The response to Ryan’s assertions by those in the academia who study Catholic social teaching were swift, and Ryan was sent no less then three separate letters – one from a group of 59 Catholic social justice leaders, religious and clergy, and the other two from professors of Religious Studies at both Georgetown and Marquette University – critiquing what they cited as Representative Ryan’s misuse of Catholic social teaching in a document that decimated needed Federal funding for programs that assist the poor and vulnerable. The letters took particular issue with what was deemed Ryan’s misunderstanding of the Catholic principle of subsidiarty. First formally developed in the Papal Encyclical Rerum Novarum in 1891 by Pope Leo XIII as a bulwark against collectivism, the principle consists of not one, but two main components: as Representative Ryan asserted, the first component of subsidiarity does indeed assert that the level of human organization closest to the human person (the individual, the family, the local community) should be encouraged to carry out those social functions they can best fulfill, however as a corollary component of subsidiarity, larger levels of human organization (such as the state or federal government) should provide assistance to the smaller units to ensure human necessities are met when the smaller units are unable to fulfill those necessities on their own. In this way, what subsidiarity really asks is that societal assistance be provided at “the lowest level possible”, but also at the “highest level necessary” in the words of theologian Meghan Clark. In addition, all three letters made reference to the fact that in Catholic social teaching the principle of subsidiarity is always inexorably linked to the principle of solidarity – especially solidarity with the poor and vulnerable. For his part – in response to these criticism, Representative Ryan responded by saying that his proposed budget does incorporate solidarity by recognizing a role for government in providing a basic safety net for the poor, but that it attempts to restore a balance between solidarity and subsidiarity by placing the onus for providing for the poor and vulnerable on individuals, families, local communities, religious organizations and charities first– he also added that the Church’s preferential option for the poor should not be mistaken for a “preferential option for big government.”

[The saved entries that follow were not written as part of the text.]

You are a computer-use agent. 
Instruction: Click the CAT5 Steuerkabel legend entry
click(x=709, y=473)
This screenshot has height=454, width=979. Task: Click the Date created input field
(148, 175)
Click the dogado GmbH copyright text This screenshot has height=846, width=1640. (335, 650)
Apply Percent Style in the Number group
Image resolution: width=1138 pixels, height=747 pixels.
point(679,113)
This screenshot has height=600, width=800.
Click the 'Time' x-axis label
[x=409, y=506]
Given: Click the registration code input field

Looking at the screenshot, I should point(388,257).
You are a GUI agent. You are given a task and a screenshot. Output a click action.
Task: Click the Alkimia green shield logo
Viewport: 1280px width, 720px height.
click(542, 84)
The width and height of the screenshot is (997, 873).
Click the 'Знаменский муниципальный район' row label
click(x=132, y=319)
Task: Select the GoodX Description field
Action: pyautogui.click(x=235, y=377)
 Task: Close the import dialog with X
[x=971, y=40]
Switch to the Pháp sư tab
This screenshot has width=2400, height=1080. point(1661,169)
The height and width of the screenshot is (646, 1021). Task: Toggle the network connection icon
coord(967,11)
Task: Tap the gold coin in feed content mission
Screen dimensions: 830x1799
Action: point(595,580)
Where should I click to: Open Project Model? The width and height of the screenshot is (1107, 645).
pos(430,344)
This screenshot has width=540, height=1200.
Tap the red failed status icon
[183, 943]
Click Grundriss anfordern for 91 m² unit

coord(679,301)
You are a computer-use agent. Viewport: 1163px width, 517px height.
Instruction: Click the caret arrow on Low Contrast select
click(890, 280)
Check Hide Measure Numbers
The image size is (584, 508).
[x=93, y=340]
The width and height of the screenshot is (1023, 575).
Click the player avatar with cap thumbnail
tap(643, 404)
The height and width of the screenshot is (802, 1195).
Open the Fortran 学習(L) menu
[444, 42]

As someone who’s professional career is dedicated to spreading the principles of Catholic social teaching more broadly, I think that the on-going debate that has been generated regarding Representative Ryan’s citing of Catholic social teaching as an inspiration for his proposed budget – and the corrective letters sent by the practitioners and academics who study and try to embody that teaching in their work and their lives every day – is ultimately a good thing. As Representative Ryan himself admitted, the teachings of the Social Magisterium of the Church as to how to best advance the Common Good are matters of prudential judgment where people of good will can differ. It does not escape me, however, that I write this blog post in the week when we celebrate the coming of the Holy Spirit – the Pentecost – the Birthday of our Church. In their role as teachers of the Faith, our Bishops have a specific responsibility regarding the promotion of Catholic teaching and its interpretation, a role that we believe that Jesus’ promise that the Holy Spirit will come sanctifies. It is for that reason that we Catholics should take particularly seriously the concerns of the United States Bishops Conference regarding the proposed budget in the “The Pathway to Prosperity”. In a letter sent to every Member of the House of Representatives on behalf of the Bishops’ Conference, Bishop Stephen Blaire, Chairman of the U.S. Bishops’ Committee on Domestic Justice and Human Development explained that the budget which was passed fails a “basic moral test” in that the “needs of those who are hungry and homeless, without work or in poverty should come first. Government and other institutions have a shared responsibility to promote the common good of all, especially ordinary workers, and families struggling to live in dignity in difficult economic times”; while acknowledging that the country’s budget deficit was a serious concern, the Bishops reminded Congress that the first priority for their actions was the “proposition that first, Congress must do no harm.”
Wise words from the Bishops. And as I close this blog post, my mind wanders back to those folks I mentioned earlier – all of those wonderful leaders and financial professionals in Catholic human services that I have been afforded the privilege to know. As I said before, many if not most of these women and men were quite personally and fiscally conservative, they knew well the scarcity of resources – human and financial; they understood the dangers of out of control deficits and spending money that you do not have – however, I am also sure that they understood the essentialness of the services that they provided to those in their care, and the essentialness of placing first the needs of the vulnerable as we sort out our spending priorities. They would recognize the wisdom of the Bishops admonition that – as we proceed as a country in sorting our collective priorities – our first order of business is to “first, do no harm”.
And that, my friends, is the bottom line.